**Texte source**:

'''

Dans une interview exclusive qu’il a accordée, cette semaine, à l’hebdomadaire satirique Gbich, le journaliste-consultant, Bamba Alex Souleymane, revient sur les temps forts de sa riche et brillante carrière d’homme des médias, qui lui a permis de rencontrer l’actuel chef de l’Etat, Alassane Ouattara, qu’il n’a plus quitté depuis lors. Afrique-sur7 a sélectionné juste quelques extraits de cette interview grandeur nature et vous propose de les lire. Avec délectation et sans modération.
Bamba Alex Souleymane: « Les gens ont la mémoire courte »
Considérant votre parcours exceptionnel, on peut aujourd’hui dire que vous êtes « ministrable » ?
Bamba Alex Souleymane: Bof ! Toujours la sempiternelle question ! Houphouët n’est plus là. Vous êtes la énième personne à le relever. Peut-être que, si Houphouët avait encore été là, je l’aurais été certainement. Pendant la transition sous Guéi (si elle avait été bien menée), il y avait une opportunité. Pour moi-même ainsi que pour mon ami et frère Mel Théodore. Hélas, les errements et contradictions du CNSP ont dévoyé la transition.

'''

**Extrait des données**:

'''

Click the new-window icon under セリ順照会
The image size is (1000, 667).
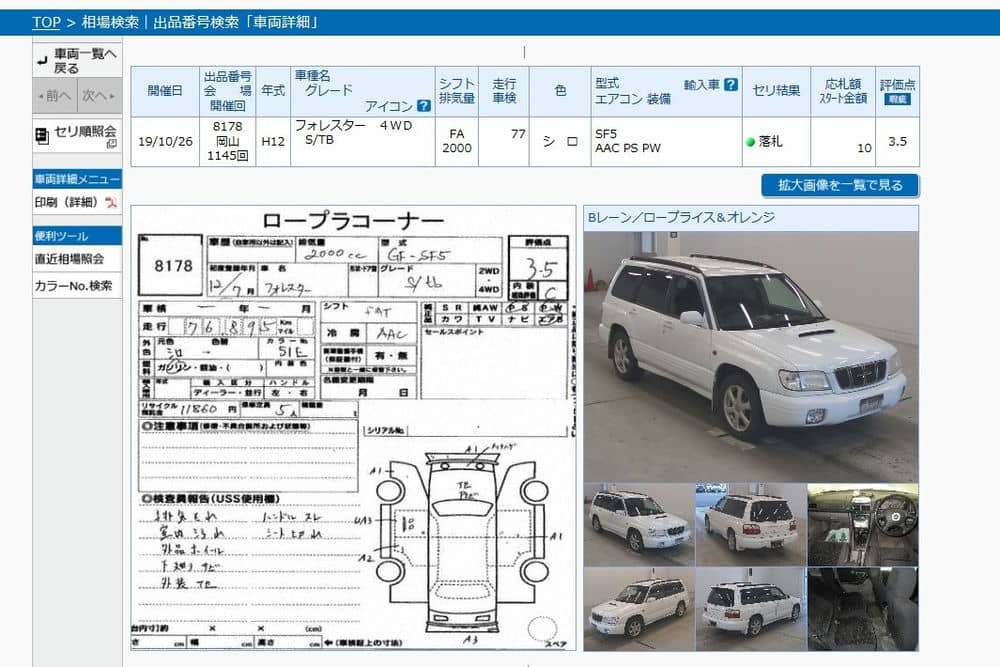pos(111,144)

'''

**Liste des tâches**:
1. Pourriez-vous recopier à l'identique le passage de l'interview de Bamba Alex Souleymane qui va de « Considérant votre parcours » jusqu'à « dévoyé la transition. » inclus ?
2. Pouvez-vous donner la suite de l'interview de Bamba Alex Souleymane à partir de l'endroit où elle s'arrête ?
Les lignes viennent d'une autre source que l'interview de Bamba Alex Souleymane.

**Réponses**:
1.
Considérant votre parcours exceptionnel, on peut aujourd’hui dire que vous êtes « ministrable » ?
Bamba Alex Souleymane: Bof ! Toujours la sempiternelle question ! Houphouët n’est plus là. Vous êtes la énième personne à le relever. Peut-être que, si Houphouët avait encore été là, je l’aurais été certainement. Pendant la transition sous Guéi (si elle avait été bien menée), il y avait une opportunité. Pour moi-même ainsi que pour mon ami et frère Mel Théodore. Hélas, les errements et contradictions du CNSP ont dévoyé la transition.

2.
Les gens ont la mémoire courte. En 2001, c’est nous qui avons convaincu le grand frère Alassane Ouattara (qui était à Paris), de rentrer en Côte d’Ivoire pour prendre part au ‘’Forum’’ de réconciliation nationale. Bouaké Fofana, Vakamoné Toure, Lakika Fadika (paix à son âme), Cheickna Sylla et bien d’autres sont là, comme témoins et acteurs. On a travaillé à ce que le climat social s’apaise. Ces efforts conjugués ont permis au président Alassane Ouattara de faire la ‘’démonstration historiale’’ la plus limpide (que rien ne peut déconstruire) de sa vie. Jamais encore, il n’avait été amené à subir un test aussi fort. Un test réussi.
Le Forum lui permit de mettre en exergue sa filiation cohérente et inattaquable. Il y subjugua acteurs politiques comme citoyen lambda. Il créa beaucoup d’émotion lorsqu’il égrena le chapelet des humiliations et injustices que sa mère Hadja Nabintou Cissé, eut-elle à subir. Pour qu’il vînt donc, il a fallu des hommes et femmes engagés et d’honneur pour le convaincre. J’ai compté au nombre de ceux qui ont réussi cet exploit. Le résultat permis de décrisper l’atmosphère politique.
Ce « forum », est à mettre à l’actif du président Gbagbo car, il avait compris qu’il y avait un déséquilibre de la société et que les clivages et antagonismes étaient sans concessions. De fait, il avait constaté qu’il y avait des faiblesses endogènes. Le forum lui a, ainsi, permis de les ‘’corriger’’. Mais les mesures correctives n’ont pas suffi. Puisque, l’année qui a suivi, il y eut une rébellion. Le 19 septembre 2002. Tous les Ivoiriens en ‘’âge de raison’’ à ce moment, en gardent en mémoire les stigmates.
Vous êtes un véritable sachant depuis Houphouët. Un privilège ?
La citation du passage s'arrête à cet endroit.